HIDEE’S LESSON TWO HOMEWORK
Fear of death is the CHANGE used in the opener. Flies everywhere, and Mary Lou not answering Sam’s calls for three weeks, are signaling the CHANGE Sam is about to face.
Sam is fighting his dread (fear) that something has happened, followed by horror and disbelief (core need of love/connection) for Mary Lou to be safe.
This opening caught my attention because of the voice and the situation.
Sam went around the back of the house, looking for the kitchen door and praying that he was wrong, praying that Janine, Mary Lou and Haley had gone to visit Mary Lou’s mother in Northern Florida, and that an animal–a raccoon or a skunk–had gotten into the house and, trapped there, had died.
But Jesus, there were flies covering every window, even in the back of the house. Especially in the back. Whatever was dead in there was bigger than a skunk.
Sam knew he shouldn’t touch the doorknob in case there were fingerprints on it. He had to call the authorities.
Except, he didn’t know for sure that anyone was dead.
Yet the fact that Mary Lou hadn’t returned his call for three weeks–three long weeks–suddenly seemed telling. He’d assumed that she wasn’t calling him back–not that she couldn’t.
Please God, don’t let her be dead.
He lifted the clay flowerpot that sat on the back steps–Mary Lou’s favorite hiding place–and sure enough, there was a key beneath it.
The lock on the kitchen door was right on the knob, and he knew he could unlatch the door by inserting and then carefully turning the key.
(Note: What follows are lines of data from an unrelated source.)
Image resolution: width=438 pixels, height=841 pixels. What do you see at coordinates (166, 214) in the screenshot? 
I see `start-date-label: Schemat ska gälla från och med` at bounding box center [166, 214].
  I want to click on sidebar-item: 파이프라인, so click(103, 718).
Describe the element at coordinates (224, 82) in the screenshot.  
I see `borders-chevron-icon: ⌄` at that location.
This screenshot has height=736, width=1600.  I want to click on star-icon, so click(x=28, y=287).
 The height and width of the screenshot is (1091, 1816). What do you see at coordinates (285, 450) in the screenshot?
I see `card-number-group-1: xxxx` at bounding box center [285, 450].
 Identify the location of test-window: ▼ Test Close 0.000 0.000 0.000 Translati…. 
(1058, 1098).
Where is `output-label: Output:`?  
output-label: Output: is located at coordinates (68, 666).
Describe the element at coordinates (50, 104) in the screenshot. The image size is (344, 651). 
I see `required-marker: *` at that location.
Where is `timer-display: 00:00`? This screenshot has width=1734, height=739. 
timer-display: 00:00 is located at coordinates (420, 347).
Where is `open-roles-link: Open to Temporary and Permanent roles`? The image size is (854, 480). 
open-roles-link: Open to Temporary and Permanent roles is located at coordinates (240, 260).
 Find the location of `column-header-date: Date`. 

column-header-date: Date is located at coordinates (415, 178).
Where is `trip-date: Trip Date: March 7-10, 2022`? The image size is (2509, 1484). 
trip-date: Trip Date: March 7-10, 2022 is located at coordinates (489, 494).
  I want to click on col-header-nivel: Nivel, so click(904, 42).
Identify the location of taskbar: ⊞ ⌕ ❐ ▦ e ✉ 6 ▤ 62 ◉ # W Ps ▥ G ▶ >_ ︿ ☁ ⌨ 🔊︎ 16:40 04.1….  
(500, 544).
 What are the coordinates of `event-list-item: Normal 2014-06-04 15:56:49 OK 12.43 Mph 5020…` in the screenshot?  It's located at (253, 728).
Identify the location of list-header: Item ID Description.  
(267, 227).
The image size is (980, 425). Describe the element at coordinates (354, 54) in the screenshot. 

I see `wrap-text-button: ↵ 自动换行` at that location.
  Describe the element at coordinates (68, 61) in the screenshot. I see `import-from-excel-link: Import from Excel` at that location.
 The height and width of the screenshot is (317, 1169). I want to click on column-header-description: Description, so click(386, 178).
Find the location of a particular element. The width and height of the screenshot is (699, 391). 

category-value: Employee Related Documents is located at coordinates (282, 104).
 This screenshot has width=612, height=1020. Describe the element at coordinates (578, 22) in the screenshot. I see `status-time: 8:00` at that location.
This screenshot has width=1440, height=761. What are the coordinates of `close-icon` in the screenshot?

He didn’t need to touch the knob and therefore wouldn’t add to or subtract from any fingerprints that might be there.
The lock clicked as it unlatched, and he gagged. Jesus. Even just the inch or two that he’d opened the door was enough to make his eyes water from the unmistakable stench of death. Sam quickly pulled the collar of his T-shirt up and over his nose and mouth and swung the door open.
Oh God, no.
Mary Lou lay face down on the linoleum floor–although, Christ, she’d been lying there so long in this heat, she probably didn’t have much of a face left.
Sam couldn’t bring himself to look more closely.
He saw all he needed to see. She was undeniably dead, her brown hair matted with blood and brains and, shit, maggots. She’d taken what looked like a shotgun slug to the back of her head, probably while she was running away from whoever had come to the kitchen door.
The CHANGE is that she will be testing her belief that ghosts don’t exist. Derek has purchased a haunted house. She sounds like she’s trying to convince herself ghosts don’t exist, but if she’s working on renovating a haunted house, she may have to revise her beliefs!
She feels disbelief, some frustration, and maybe also some resignation at the news Derek shares with her. I think all of the above fall into the uncertainty category of need.
This opening caught my interest because it had a touch of humor. I like the voice, too.
“There is no such thing as ghosts,” I said firmly.
“Glad to hear it,” my partner in grime answered.
I squinted up at him, suspiciously. Not only is he quite a lot taller than me, but I was kneeling on the floor of my Second Empire Victorian cottage, putting the finishing touches on a chair I was reupholstering. He lounged in the doorway, scuffed boots crossed at the ankles and sculpted forearms crossed over his chest. “Why is that?”
He grinned, causing crinkles to form at the corners of his cornflower-blue eyes. “Because you won’t freak out when I tell you I bought a haunted house this morning.”
“You did what?” I said, right on cue. He chuckled. I rolled my eyes. I love the guy – sort of – but his sense of humor can be a little trying at times. Those times when I’m the brunt of the joke, like now.
Derek Ellis and I had been business partners for just a few weeks and romantically involved for a few more. I had known him longer, but it had taken us a while to get to the point where we wanted to be this close.
Our joint venture, which had started out as Derek’s venture, was a home repair and renovation business headquartered in the small town of Waterfield, Maine. We both lived there, although not together. I had inherited my aunt’s house the previous May, while Derek lived in a converted loft above the hardware store in downtown. It has exposed brick, concrete kitchen counters, lacquered Scandinavian cabinets, and a whole lot of other things he won’t allow me to put into Aunt Inga’s house because it would mess with the original 1870s mojo.
When I first learned of Aunt Inga’s death and my inheritance, my plan had been to renovate the house and then sell it, and take the money I made back to New York to start my own textile design firm. But during the weeks I had spent in Maine getting everything ready, I had fallen in love with both the town and with Derek. So instead of going back to Manhattan at the end of the summer, I stayed in Waterfield. Ever since then, we had been keeping an eye out for a property to buy and renovate. Now, it seemed, we’d found one.
My Ah-hah! moment for lesson two was “Someone is affected by it (CHANGE).” It’s important to see our main character affected by the change, right off the bat. I have a tendency to want to include backstory, rather than showing how the CHANGE is affecting my main character right now. Definitely food for thought!